# Set exercise:
Rewrite the lines from the one containing "Given: Select 程序编辑器 in the sidebar menu" through the one containing "click(x=428, y=162)", replacing "highlighted" with "selected" and leaving everything else unchanged.

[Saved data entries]
====

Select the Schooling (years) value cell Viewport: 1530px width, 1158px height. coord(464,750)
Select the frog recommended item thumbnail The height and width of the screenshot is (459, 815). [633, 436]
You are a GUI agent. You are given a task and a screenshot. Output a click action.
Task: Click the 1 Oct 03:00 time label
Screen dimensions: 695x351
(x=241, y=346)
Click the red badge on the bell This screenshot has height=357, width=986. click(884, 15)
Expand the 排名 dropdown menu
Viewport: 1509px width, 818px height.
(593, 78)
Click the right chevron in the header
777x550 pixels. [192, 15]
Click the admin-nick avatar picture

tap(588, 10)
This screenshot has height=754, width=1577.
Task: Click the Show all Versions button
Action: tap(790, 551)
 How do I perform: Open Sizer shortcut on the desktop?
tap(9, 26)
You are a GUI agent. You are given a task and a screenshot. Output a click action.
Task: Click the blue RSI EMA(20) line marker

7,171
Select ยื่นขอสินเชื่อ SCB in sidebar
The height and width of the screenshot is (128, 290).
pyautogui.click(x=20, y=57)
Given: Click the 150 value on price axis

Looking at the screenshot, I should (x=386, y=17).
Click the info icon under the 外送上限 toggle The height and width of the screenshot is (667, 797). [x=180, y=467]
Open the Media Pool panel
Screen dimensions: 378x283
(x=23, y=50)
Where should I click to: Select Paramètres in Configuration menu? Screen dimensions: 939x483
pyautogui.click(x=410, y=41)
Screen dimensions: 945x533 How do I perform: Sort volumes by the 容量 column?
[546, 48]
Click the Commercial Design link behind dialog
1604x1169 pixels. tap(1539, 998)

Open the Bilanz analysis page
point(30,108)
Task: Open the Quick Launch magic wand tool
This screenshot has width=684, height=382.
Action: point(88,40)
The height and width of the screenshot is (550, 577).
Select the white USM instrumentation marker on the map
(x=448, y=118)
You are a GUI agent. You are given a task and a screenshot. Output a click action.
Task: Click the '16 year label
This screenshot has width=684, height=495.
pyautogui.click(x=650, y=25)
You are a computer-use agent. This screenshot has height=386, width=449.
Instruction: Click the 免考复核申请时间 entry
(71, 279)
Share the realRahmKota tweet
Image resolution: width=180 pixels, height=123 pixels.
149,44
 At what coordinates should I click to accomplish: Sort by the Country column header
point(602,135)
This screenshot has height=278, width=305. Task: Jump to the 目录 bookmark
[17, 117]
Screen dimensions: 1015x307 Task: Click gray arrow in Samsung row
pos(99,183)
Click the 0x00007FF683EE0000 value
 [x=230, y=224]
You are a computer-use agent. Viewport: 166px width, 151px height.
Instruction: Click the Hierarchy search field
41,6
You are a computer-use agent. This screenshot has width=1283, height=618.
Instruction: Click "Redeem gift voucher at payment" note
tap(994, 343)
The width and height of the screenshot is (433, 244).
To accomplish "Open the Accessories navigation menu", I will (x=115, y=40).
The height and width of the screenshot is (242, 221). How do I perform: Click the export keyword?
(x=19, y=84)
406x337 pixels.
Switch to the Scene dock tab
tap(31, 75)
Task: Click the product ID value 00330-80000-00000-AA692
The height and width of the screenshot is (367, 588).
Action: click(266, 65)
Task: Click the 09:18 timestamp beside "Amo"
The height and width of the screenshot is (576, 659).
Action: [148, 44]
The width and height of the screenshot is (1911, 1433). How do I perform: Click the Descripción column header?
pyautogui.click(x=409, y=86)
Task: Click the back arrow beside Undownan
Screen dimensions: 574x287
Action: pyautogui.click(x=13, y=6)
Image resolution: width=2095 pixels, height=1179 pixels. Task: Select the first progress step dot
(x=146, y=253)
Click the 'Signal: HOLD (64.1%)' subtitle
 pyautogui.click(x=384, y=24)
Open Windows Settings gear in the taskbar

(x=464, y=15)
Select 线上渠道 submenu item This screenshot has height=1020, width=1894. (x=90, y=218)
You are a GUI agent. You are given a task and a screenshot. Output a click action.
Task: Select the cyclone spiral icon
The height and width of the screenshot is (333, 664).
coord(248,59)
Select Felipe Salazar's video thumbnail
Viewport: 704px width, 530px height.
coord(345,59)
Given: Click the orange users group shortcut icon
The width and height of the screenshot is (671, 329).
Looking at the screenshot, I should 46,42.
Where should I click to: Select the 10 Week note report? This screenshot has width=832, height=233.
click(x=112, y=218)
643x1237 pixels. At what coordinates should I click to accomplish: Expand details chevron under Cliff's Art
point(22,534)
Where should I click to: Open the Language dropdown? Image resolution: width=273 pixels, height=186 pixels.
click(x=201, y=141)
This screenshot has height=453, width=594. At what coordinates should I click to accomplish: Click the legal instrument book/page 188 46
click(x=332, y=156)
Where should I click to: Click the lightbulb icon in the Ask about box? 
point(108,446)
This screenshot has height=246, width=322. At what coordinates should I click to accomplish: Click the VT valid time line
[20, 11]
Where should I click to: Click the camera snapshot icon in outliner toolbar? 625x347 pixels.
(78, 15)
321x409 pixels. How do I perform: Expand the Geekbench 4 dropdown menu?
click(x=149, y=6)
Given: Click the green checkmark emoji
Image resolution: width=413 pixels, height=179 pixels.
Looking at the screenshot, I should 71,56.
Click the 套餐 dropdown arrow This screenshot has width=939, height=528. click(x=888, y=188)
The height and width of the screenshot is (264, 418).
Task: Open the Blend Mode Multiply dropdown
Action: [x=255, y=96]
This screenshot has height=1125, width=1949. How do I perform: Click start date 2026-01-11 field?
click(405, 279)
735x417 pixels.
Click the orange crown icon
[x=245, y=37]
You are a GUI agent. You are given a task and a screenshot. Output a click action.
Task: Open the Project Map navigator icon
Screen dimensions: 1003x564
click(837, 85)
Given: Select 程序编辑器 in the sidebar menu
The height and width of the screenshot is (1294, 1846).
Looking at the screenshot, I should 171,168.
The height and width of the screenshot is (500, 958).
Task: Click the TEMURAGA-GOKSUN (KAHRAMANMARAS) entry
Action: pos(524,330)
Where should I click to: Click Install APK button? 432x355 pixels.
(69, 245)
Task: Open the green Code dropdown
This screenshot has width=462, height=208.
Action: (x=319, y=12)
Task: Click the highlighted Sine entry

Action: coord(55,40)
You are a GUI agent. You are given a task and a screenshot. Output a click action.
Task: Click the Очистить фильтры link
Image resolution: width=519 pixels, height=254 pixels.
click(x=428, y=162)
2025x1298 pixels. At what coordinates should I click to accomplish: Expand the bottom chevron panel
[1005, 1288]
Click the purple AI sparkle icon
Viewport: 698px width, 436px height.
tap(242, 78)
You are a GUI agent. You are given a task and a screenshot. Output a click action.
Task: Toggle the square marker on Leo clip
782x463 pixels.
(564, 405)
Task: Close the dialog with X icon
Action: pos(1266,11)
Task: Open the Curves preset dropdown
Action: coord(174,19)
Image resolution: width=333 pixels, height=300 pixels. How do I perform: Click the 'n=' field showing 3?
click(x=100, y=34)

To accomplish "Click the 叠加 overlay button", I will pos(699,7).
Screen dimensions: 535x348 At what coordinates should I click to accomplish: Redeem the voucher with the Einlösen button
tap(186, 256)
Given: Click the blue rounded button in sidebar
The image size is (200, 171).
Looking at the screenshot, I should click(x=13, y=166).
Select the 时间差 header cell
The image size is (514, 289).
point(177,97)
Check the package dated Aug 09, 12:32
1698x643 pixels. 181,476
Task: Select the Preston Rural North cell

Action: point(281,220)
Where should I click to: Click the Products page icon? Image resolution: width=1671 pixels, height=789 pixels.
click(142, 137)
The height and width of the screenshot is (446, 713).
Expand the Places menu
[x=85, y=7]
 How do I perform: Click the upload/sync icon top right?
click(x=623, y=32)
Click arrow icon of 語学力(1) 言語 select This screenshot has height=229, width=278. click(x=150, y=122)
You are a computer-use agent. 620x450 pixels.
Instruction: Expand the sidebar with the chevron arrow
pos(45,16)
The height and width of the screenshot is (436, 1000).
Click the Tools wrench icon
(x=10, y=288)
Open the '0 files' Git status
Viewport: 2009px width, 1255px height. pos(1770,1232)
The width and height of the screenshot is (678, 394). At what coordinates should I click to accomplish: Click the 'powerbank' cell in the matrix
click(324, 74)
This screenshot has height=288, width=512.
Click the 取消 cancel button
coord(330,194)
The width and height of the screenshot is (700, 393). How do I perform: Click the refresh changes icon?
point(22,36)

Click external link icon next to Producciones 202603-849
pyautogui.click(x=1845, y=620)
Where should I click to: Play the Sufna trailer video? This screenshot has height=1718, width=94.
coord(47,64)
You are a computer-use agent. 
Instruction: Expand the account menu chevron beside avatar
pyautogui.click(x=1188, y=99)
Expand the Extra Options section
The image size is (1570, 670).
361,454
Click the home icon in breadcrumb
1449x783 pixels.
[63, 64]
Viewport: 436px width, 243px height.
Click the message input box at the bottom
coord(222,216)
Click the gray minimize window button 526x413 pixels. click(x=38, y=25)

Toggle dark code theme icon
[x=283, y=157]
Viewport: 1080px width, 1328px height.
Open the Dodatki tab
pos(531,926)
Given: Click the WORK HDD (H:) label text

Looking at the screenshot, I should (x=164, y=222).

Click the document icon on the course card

====

# Exercise solution:
Given: Select 程序编辑器 in the sidebar menu
The height and width of the screenshot is (1294, 1846).
Looking at the screenshot, I should 171,168.
The height and width of the screenshot is (500, 958).
Task: Click the TEMURAGA-GOKSUN (KAHRAMANMARAS) entry
Action: pos(524,330)
Where should I click to: Click Install APK button? 432x355 pixels.
(69, 245)
Task: Open the green Code dropdown
This screenshot has width=462, height=208.
Action: (x=319, y=12)
Task: Click the selected Sine entry

Action: coord(55,40)
You are a GUI agent. You are given a task and a screenshot. Output a click action.
Task: Click the Очистить фильтры link
Image resolution: width=519 pixels, height=254 pixels.
click(x=428, y=162)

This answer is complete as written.